------ Available data ------

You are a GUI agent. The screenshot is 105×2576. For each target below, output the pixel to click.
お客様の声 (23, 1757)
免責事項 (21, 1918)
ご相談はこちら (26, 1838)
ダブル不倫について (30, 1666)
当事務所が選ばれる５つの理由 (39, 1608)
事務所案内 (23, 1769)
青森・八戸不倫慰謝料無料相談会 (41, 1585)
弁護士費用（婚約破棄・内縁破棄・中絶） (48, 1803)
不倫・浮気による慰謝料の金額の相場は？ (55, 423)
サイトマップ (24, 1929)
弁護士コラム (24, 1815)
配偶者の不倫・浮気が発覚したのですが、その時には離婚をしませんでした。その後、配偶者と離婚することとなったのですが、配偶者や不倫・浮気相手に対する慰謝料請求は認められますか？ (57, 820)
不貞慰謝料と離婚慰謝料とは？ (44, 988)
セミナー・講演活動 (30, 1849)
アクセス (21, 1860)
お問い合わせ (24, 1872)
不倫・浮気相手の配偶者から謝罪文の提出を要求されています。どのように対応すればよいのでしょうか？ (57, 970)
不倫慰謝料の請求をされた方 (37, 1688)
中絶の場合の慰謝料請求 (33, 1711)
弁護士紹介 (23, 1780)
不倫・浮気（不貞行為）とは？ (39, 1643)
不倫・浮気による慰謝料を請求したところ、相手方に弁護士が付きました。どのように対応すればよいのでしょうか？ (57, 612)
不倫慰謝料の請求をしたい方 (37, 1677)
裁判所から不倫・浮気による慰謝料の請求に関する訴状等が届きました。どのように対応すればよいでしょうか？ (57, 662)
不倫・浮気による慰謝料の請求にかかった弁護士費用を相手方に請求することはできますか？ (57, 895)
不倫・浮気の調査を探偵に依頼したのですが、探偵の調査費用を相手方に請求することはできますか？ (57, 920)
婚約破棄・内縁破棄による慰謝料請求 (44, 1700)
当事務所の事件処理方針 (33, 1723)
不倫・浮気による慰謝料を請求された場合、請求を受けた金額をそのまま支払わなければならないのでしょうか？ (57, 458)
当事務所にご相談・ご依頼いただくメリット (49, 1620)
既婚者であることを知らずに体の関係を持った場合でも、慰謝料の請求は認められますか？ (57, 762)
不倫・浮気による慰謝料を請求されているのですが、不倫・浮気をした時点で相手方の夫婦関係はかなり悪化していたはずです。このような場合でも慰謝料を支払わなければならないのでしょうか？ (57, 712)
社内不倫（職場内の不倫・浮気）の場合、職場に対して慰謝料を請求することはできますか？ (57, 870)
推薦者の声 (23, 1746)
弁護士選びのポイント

------

*Work to complete*
Scan the listing above for the word "どのように対応すればよいのでしょうか" and copy every line that holds it.

*Written answer*
不倫・浮気相手の配偶者から謝罪文の提出を要求されています。どのように対応すればよいのでしょうか？ (57, 970)
不倫・浮気による慰謝料を請求したところ、相手方に弁護士が付きました。どのように対応すればよいのでしょうか？ (57, 612)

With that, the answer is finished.